§ Task instructions
Transcribe the portion of the homily on holiness between "Saturday, January 14, 2012" and "being the Most High God.", inclusive.

Saturday, January 14, 2012

Homily Magnus: On the High Calling (as proclaimed by an orthodox rebel)

"This is the law of the house: Upon the top of the mountain, the whole limit thereof round about shall be most holy. Behold, this is the law of the house." Eze. 43:12

Ezekiel is met by an angel who's holding a very large ruler (Eze. 40:1-3). This angel takes Ezekiel through a vision of the temple and spends three whole chapters measuring it down to the last detail (Eze. 40-42). Then God's presence appears in the temple, promising to return in like manner to His people if they will turn from their sinful ways (Eze. 43:5-9). He then lays down this one law of the temple: since it is the abode of God, every single inch of it is "most holy," a holiness beyond holy, for God is most holy, being the Most High God.

Now, holiness does not merely mean that someone or something is "nice" or even moral. The word itself, of course, means "sanctified" or "separated," but what that means is lost on us today. To understand it better, a modern equivalent for "holy" would be "different" or "other". When someone or thing is "holy," it is other than you. Its "niceness" is not your niceness. Its morality is not your morality. It is beyond you, completely and absolutely other. Thus, when we say that God is holy, we are actually saying that simple yet profound truth that God is not like us. His "niceness" is not how we view niceness (Is. 55:8-9), and His idea of what is moral is worlds beyond ours (Is. 64:6), because God is worlds beyond us. He is farther than we can imagine, for He is not just holy: He is "holy, holy, holy".

The truly startling thing, however, is this: the God who is absolutely beyond us has come and dwelt with us. "I will dwell in the midst of them forever" (Eze. 43:9b), says the Most High God. The Most High has brought Himself low, and the place wherein He dwells is "most holy". That is no small thing, and yet we treat it like a small thing. For all the gushing sentimentalism that people laud upon God these days, He is still a small God. He is not the God who is "holy, holy, holy," whose presence instantaneously makes the surrounding area "holy ground" (Ex. 3:4-5). Our church houses are too stuffed full of our own flippancy to make room for such a God.

But that is not even the half of it; for you see, God does not dwell in temples made with men's hands. At least not anymore. He has found a new dwelling place, and that is within each of us (I Cor. 6:19). We have been made the house of God, and the law of that house is one: every square inch of it, body and mind and soul, shall be "most holy". This is the goal which we press towards (Phil. 3:14): not lavish and successful ministries, and not even saved souls. Our goal, our mark, our high calling is the otherness, the holiness of God Himself. This is the truth of the Old Testament (Lev. 19:2, 20:7) and the New (I Peter 1:15-16). Even Jesus set the same standard (Matt. 5:48). God has not saved us to be "good' people by some convenient standard of our own. He has saved us to sanctify a people unto Himself, to make us holy, to make us other, to make us like Him. God is the goal and nothing less.

§ Collected data
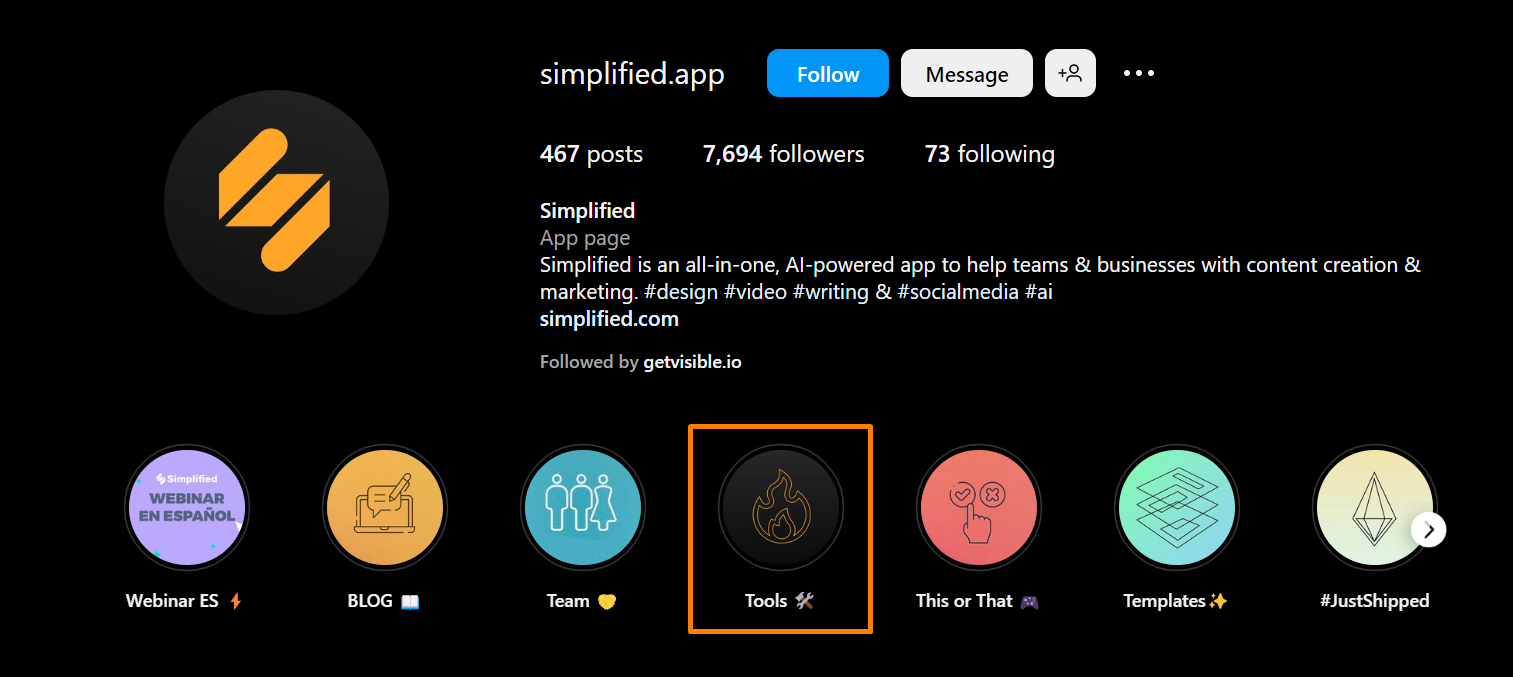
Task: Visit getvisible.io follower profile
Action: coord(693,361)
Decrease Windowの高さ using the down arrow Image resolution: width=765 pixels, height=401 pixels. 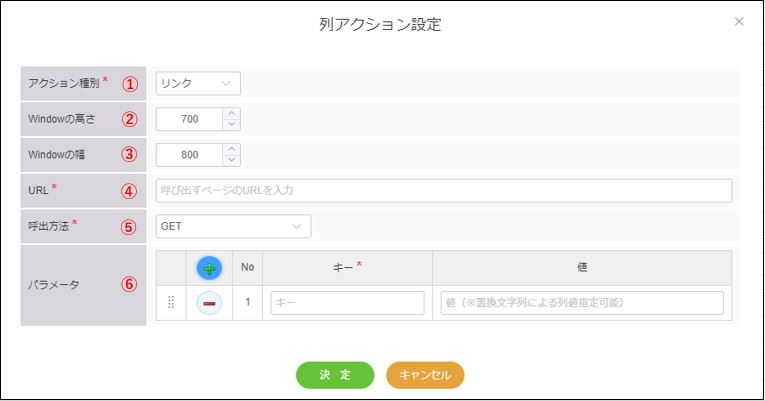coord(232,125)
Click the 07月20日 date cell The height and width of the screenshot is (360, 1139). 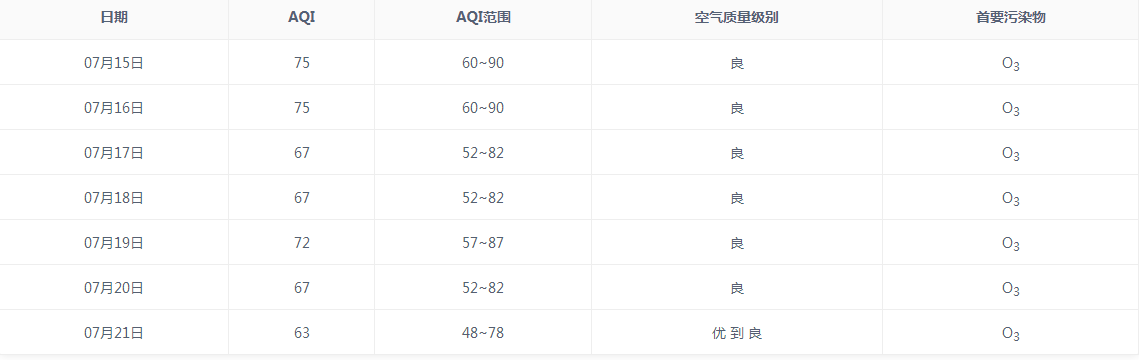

§ Solution for this task
Saturday, January 14, 2012

Homily Magnus: On the High Calling (as proclaimed by an orthodox rebel)

"This is the law of the house: Upon the top of the mountain, the whole limit thereof round about shall be most holy. Behold, this is the law of the house." Eze. 43:12

Ezekiel is met by an angel who's holding a very large ruler (Eze. 40:1-3). This angel takes Ezekiel through a vision of the temple and spends three whole chapters measuring it down to the last detail (Eze. 40-42). Then God's presence appears in the temple, promising to return in like manner to His people if they will turn from their sinful ways (Eze. 43:5-9). He then lays down this one law of the temple: since it is the abode of God, every single inch of it is "most holy," a holiness beyond holy, for God is most holy, being the Most High God.